Ich bin wahrlich nicht willens, den alten Syllogismus zu verteidigen, der so lautet: jede Anordnung setzt eine ordnende Einsicht voraus; nun herrscht aber in der Welt eine bewunderungswürdige Ordnung; folglich ist die Welt das Werk eines einsichtsvollen Wesens. Dieser Schluß, so endlos durchgedroschen seit MOSES und HIOB, ist keineswegs eine Lösung, vielmehr nur die Formel des Rätsels, um dessen Lösung es sich handelt.

Wir wissen vollkommen klar, was Ordnung ist, aber durchaus nicht, was wir mit den Worten: Seele, Geist oder Vernunft sagen wollen; wie können wir also logisch vom Vorhandensein des einen auf das Dasein des anderen schließen? Ich muß daher den angeblichen Beweis für das Dasein Gottes aus der Ordnung der Welt bis auf eine umfassendere Untersuchung verwerfen, und kann in ihm höchstens eine der Philosophie aufgegebene Gleichung sehen. Zwischen dem Gedanken der Ordnung und der Behauptung des Geistes ist noch ein wahrer Abgrund von Metaphysik auszufüllen, und es fällt mir, ich sag' es noch einmal, nicht ein, das Problem für den Beweis zu halten.

Allein es ist nicht dies, um was es sich in diesem Augenblick handelt. Ich habe dartun wollen, daß die menschliche Vernunft notwendig und unwiderstehlich hingeführt wird zur Unterscheidung des Seins in Ich und Nicht-Ich, Geist und Materie, Seele und Leib. Wer sieht nun nicht ein, daß der Einwurf der Materialisten gerade das beweist, was er zu leugnen bezweckt? Der Mensch unterscheidet in sich selbst ein geistiges und ein materielles Prinzip: was ist denn dieses anderes, als die Natur selbst, die abwechselnd ihr zweifaches Wesen darlegt und Zeugnis gibt von ihren eigenen Gesetzen? Zugleich mache ich auf die Inkonsequenz des Materialismus aufmerksam: er leugnet und ist gezwungen zu leugnen, daß der Mensch frei ist; je weniger Freiheit nun der Mensch hat; desto gewichtiger werden seine Aussprüche, desto mehr müssen sie angesehen werden als Ausdruck der Wahrheit. Wenn ich diese Maschine sagen höre: Ich bin Seele und Leib; so verwundert und verwirrt mich zwar eine solche Offenbarung, erhält aber in meinen Augen ein unvergleichlich größeres Gewicht, als die Aussage des Materialisten, welcher das Bewußtsein der Natur ändert und sie sagen läßt: Ich bin Materie, nichts als Materie, und die Vernunft ist weiter nichts als die Fähigkeit dieser Materie, zu erkennen.

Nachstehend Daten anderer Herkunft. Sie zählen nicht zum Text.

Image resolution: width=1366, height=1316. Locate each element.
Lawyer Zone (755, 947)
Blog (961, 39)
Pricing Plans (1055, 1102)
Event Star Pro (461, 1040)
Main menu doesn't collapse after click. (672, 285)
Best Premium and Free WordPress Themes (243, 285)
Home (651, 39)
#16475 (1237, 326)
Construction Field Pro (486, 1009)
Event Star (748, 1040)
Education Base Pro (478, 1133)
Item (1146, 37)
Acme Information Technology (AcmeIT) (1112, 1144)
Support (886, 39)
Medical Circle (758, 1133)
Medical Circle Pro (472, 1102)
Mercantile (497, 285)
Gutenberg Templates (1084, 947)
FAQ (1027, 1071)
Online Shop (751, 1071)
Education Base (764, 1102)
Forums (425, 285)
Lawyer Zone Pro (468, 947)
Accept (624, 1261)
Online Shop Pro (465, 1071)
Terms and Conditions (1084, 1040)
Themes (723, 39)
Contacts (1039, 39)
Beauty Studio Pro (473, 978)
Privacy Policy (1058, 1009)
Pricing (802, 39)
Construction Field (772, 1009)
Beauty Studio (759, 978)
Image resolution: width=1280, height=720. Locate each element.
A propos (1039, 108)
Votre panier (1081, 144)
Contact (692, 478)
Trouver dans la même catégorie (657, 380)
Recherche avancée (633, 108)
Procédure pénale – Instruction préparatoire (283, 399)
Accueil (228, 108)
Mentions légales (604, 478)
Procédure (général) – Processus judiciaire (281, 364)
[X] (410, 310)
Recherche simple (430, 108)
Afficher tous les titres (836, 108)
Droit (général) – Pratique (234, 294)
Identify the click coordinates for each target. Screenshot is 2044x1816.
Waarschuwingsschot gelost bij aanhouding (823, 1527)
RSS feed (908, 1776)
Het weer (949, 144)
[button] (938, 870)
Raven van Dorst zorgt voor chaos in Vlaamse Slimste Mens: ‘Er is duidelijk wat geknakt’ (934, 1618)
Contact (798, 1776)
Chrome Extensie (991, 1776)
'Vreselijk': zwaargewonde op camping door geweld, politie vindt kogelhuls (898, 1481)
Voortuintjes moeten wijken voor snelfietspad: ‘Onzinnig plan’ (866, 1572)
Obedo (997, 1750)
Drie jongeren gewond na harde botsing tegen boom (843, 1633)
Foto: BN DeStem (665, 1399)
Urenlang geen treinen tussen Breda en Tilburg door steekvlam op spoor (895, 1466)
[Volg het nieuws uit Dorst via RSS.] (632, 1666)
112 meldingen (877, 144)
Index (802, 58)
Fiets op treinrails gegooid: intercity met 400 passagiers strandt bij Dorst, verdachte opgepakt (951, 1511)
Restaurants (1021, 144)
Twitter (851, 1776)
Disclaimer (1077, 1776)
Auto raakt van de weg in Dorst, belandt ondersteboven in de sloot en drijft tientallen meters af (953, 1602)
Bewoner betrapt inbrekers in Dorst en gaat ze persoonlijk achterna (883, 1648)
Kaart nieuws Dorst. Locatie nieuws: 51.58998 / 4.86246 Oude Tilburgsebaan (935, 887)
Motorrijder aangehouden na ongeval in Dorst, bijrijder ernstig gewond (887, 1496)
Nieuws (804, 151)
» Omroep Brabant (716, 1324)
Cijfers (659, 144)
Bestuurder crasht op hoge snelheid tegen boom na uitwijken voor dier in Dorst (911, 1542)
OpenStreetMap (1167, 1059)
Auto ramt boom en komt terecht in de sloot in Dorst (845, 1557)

Wie stände es, wenn ich nun zum Angriff überginge und bewiese, wie das Dasein des Körpers, mit anderen Worten: die Wirklichkeit einer rein körperlichen Natur eine unhaltbare Ansicht ist? -

Die Materie, sagt man, ist undurchdringlich.

- Undurchdringlich? für wen oder was? will ich fragen.

Nun, offenbar für sich selbst, denn man wird doch nicht zu sagen wagen: für den Geist, denn das hieße ja zugeben, was man beseitigen will. Hierüber stelle ich eine doppelte Frage: Was wißt Ihr davon? und was bedeutet es?

1. Die Undurchdringlichkeit, eine Eigenschaft, mit welcher man die Materie zu definieren beansprucht, ist nichts als eine Hypothes unaufmerksamer Naturforscher, ein roher Schluß, abgeleitet aus einem oberflächlichen Urteil. Die Erfahrzung zeigt uns an der Materie eine Teilbarkeit bis ins Unendliche, eine Dehnbarkeit bis ins Unendliche, eine Porosität, deren Grenzen wir nicht angeben können, eine Durchdringlichkeit für Wärme, Elektrizität und Magnetismus, und gleichzeitig eine Fähigkeit, sie zurückzuhalten, all das in unbegrenztem Maße, Verwandtschaften, wechselwirkende Beziehungen und Verwandlungen ohne Zahl: lauter Dinge, die wenig verträglich sind mit der Annahme eines undurchdringlichen  aliquid  [Etwas - wp]. Die Elastizität, die noch leichter als irgendeine andere Eigenschaft der Materie durch die Idee der Feder- oder Widerstandskraft zu jener Undurchdringlichkeit führen konnte, ist je nach den Umständen tausendfältig verschieden und hängt gänzlich ab von der Molekularattraktion: was aber wäre unversöhnlicher mit der Undurchdringlichkeit als eben diese Attraktion? Schließlich gibt es eine Wissenschaft, welche man in aller Strenge definieren könnte als die  Wissenschaft von der Durchdringlichkeit der Materie:  die Chemie. Denn worin unterschiede sich wohl das, was man die chemische Verbindung nennt, von einer Durchdringung? (5) Kurz, man kennt von der Materie weiter nichts, als ihre Formen; was die Substanz betrifft, vollends garnichts.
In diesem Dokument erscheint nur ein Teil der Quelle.